DOCUMENT EXCERPT —

Provider-administered drugs have experienced a substantial shift from community physician practices to hospital outpatient facilities. This has occurred both in the Medicare Part B program and at commercial health plans. These trends are driven by vertical integration between hospitals and physician practices. See Section 6.3.1. of our 2019–20 Economic Report on Pharmaceutical Wholesalers and Specialty Distributors.

However, hospitals can generate more revenue and profit from drug administration than can independent physician-owned facilities. This significantly raises the drug costs that payers face. See Still Possible: Hospitals Overcharge Health Plans for Specialty Drugs.

Consequently, commercial health plans try to move infusions to lower-cost sites of care. This is typically achieved with utilization management strategies that guide patients to lower-cost and/or better-performing sites of care. But employed physicians and in-house clinics make site-of-care management much easier.

5) Buy-and-bill channel management.

A physician office or clinic that is owned by a vertically integrated organization can be required to obtain provider-administered specialty pharmaceuticals from the company’s own specialty pharmacy. This practice is called white bagging. It has displaced buy-and-bill for a significant share of provider-administered drugs in commercial health plans. By owning the infusion site, the insurer bypasses the challenge of getting hospitals to accept white bagging. See Section 6.3.2. of our 2019–20 distribution report for more on white bagging trends.

In CVS, Express Scripts, and the Evolution of the PBM Business Model, I highlighted how PBMs’ profits will evolve. That analysis remains relevant, but this post’s deeper focus on vertically integrated organizations highlights new opportunities and threats for manufacturers.


In graduate school, I learned an important lesson: In theory, theory and practice are the same. In practice, they are different.

The ideas and scenarios I’ve outlined may not come to pass. Just because these companies own a large set of disparate healthcare assets doesn’t mean that the companies are truly integrated and coordinated. For now, their strategies have focused on non-drug healthcare services, because that’s where most of the money is spent.

Many employers are also skeptical about whether the savings will flow back to payers. According to a new J.P. Morgan survey, half of top human resources executives don't believe that integrating medical and drug benefits will drive overall healthcare savings. Here are two notable quotes:

  • "There's too much money to be made. They're not offering integrated services to give up revenue."
  • "More ways to hide money."


What’s more, vertical integration in healthcare has a mixed track record. For example, hospitals have been rapidly acquiring physician practices. They purportedly seek to provide integrated, comprehensive care for patients with complex, chronic conditions. Hospitals may also want to engage in risk-based contracting with third-party payers, which is easier to price and manage when physicians are employees.

However, independent studies typically find little evidence that physician-hospital integration has improved the quality of care or reduced costs. (source) Evidence instead suggests that hospitals’ absorption of physician practices has resulted in higher hospital prices for commercial payers. (source) Hospital employment of physicians also is associated with lower physician productivity and higher operating costs among the physician practices.

There may also be significant anticompetitive concerns about this ongoing vertical consolidation. Craig Garthwaite, a professor at Northwestern University’s Kellogg School of Management, outlined potential antitrust issues in his June 2019 Congressional testimony.


Disruption of U.S. healthcare is unlikely to come from Amazon or venture-backed technology companies. They will be lucky to pick off a few pieces of healthcare delivery. And Medicare-for-All is a pipe dream that will never come true.

Instead, I believe 2020 will be the year in which the pharma industry and patients start to feel the effects of these vertical consolidations. Will you be ready?

PROBLEMS TO SOLVE —
(1) Copy out the passage on vertical integration in healthcare from "Provider-administered drugs have" up to and including "for Specialty Drugs.".
(2) Answer these questions from the passage on vertical integration in healthcare:
(a) What name does it give to the practice of requiring an owned physician office or clinic to obtain provider-administered specialty pharmaceuticals from the company's own specialty pharmacy?
(b) According to the J.P. Morgan survey it cites, what share of top human resources executives don't believe that integrating medical and drug benefits will drive overall healthcare savings?
(c) Who outlined potential antitrust issues in June 2019 Congressional testimony?
The listing after this passage on vertical integration in healthcare is separate material.

RAW DATA —

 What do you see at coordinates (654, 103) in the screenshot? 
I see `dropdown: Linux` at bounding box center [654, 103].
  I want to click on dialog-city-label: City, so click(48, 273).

SOLUTIONS IN ORDER —
(1)
Provider-administered drugs have experienced a substantial shift from community physician practices to hospital outpatient facilities. This has occurred both in the Medicare Part B program and at commercial health plans. These trends are driven by vertical integration between hospitals and physician practices. See Section 6.3.1. of our 2019–20 Economic Report on Pharmaceutical Wholesalers and Specialty Distributors.

However, hospitals can generate more revenue and profit from drug administration than can independent physician-owned facilities. This significantly raises the drug costs that payers face. See Still Possible: Hospitals Overcharge Health Plans for Specialty Drugs.

(2)
(a) White bagging.
(b) Half.
(c) Craig Garthwaite, a professor at Northwestern University's Kellogg School of Management.